-- TEXT EXCERPT follows --

IBS trigger foods vary from person to person, but the following often are associated with symptoms:

  • alcohol
  • caffeine (coffee, tea, regular and diet soft drinks)
  • chocolate
  • dairy products
  • fermented foods (such as sauerkraut)
  • fried and fatty foods
  • soy foods.

People with IBS may also benefit from limiting gas-producing foods, such as:

  • alcohol
  • apricots
  • bagels
  • beans
  • broccoli
  • Brussels sprouts
  • caffeine
  • carrots
  • celery
  • garlic
  • onions
  • prunes
  • raisins

Keeping a food diary can help identify trigger foods. Every time you have IBS symptoms, record the following information:

  • date and time that symptoms began and ended
  • description of symptoms, such as stomach pain, bloating, constipation, etc.
  • rating the symptoms on a 1 to 10 scale, with 1 being little to no discomfort and 10 being severe
  • type and amount of food you consumed that day

Once you have a list of suspected trigger foods, you can try a trial-and-error approach known as an elimination diet. First, eliminate all suspected trigger foods from your diet for two or more weeks. If your symptoms improve, bring back each of the eliminated foods, one at a time, and record the results in your food diary. If your symptoms return, you’ve found an offending food.

You might also find that eating specific amounts of the trigger foods causes symptoms; in that case, you can adjust portions. Consider working with a nutritionist to help with the process.

What are FODMAPs and how might a low-FODMAP diet help?

Besides identifying trigger foods that can cause flare-ups, people with IBS can try a low- FODMAP diet. FODMAP stands for fermentable oligosaccharides, disaccharides, monosaccharides and polyols. These are short-chain carbohydrates that the small intestine does not absorb well in people with IBS, and can lead to bloating, gas, abdominal pain, and diarrhea.

The following foods contain FODMAPs:

  • oligosaccharides, including fructans (wheat, onions, garlic) and galactans (beans, lentils, soybeans)
  • disaccharides, including lactose (milk and other dairy products)
  • monosaccharides, including fructose (fruit, such as apples, pears, peaches, cherries, pears, and watermelon, and sweeteners like honey and agave nectar)
  • polyols, including sorbitol and mannitol (some fruits, vegetables, such as cauliflower, mushrooms, and peas, and artificial sweeteners, such as sorbitol, mannitol, xylitol, maltitol, and isomalt, found in sugar-free gum, mints, and cough medicines and drops.)

-- TEXT EXCERPT concluded --

**EXERCISE REQUIREMENTS**.
Quote the passage on IBS and diet word for word, from "Once you have" up to and including "an offending food.".

-- ENTRIES SHOWN follows --

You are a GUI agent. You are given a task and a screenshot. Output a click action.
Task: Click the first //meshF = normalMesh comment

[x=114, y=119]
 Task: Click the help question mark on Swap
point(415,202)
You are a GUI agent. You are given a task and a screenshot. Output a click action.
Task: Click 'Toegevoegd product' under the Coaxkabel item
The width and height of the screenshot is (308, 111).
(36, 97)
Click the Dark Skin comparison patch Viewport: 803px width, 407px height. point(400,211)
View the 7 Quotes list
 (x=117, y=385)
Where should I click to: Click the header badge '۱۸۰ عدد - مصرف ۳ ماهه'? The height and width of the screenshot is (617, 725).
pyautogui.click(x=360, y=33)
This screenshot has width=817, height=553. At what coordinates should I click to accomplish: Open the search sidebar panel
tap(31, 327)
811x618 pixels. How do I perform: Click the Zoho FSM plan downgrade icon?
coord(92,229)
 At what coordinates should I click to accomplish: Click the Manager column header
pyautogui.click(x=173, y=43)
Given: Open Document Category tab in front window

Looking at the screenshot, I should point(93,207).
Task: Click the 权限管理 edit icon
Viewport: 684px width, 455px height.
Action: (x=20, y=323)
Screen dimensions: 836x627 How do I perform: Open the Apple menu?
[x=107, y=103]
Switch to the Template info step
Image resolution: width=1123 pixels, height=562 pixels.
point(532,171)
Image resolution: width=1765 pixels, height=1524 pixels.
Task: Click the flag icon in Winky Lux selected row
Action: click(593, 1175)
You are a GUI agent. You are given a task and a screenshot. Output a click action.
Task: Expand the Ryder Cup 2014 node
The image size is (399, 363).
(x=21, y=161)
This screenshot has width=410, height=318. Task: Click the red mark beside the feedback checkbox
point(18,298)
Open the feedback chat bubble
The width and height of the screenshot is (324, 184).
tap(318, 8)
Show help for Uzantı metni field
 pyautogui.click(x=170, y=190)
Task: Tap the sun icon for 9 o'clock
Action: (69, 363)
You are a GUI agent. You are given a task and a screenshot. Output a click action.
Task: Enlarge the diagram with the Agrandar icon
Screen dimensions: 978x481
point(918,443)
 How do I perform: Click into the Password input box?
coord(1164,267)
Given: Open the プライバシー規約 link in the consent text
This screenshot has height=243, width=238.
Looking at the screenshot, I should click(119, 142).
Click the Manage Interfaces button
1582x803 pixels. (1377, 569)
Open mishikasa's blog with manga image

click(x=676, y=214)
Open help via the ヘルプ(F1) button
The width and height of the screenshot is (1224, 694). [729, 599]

-- ENTRIES SHOWN concluded --

**RESPONSE AREA**.
Once you have a list of suspected trigger foods, you can try a trial-and-error approach known as an elimination diet. First, eliminate all suspected trigger foods from your diet for two or more weeks. If your symptoms improve, bring back each of the eliminated foods, one at a time, and record the results in your food diary. If your symptoms return, you’ve found an offending food.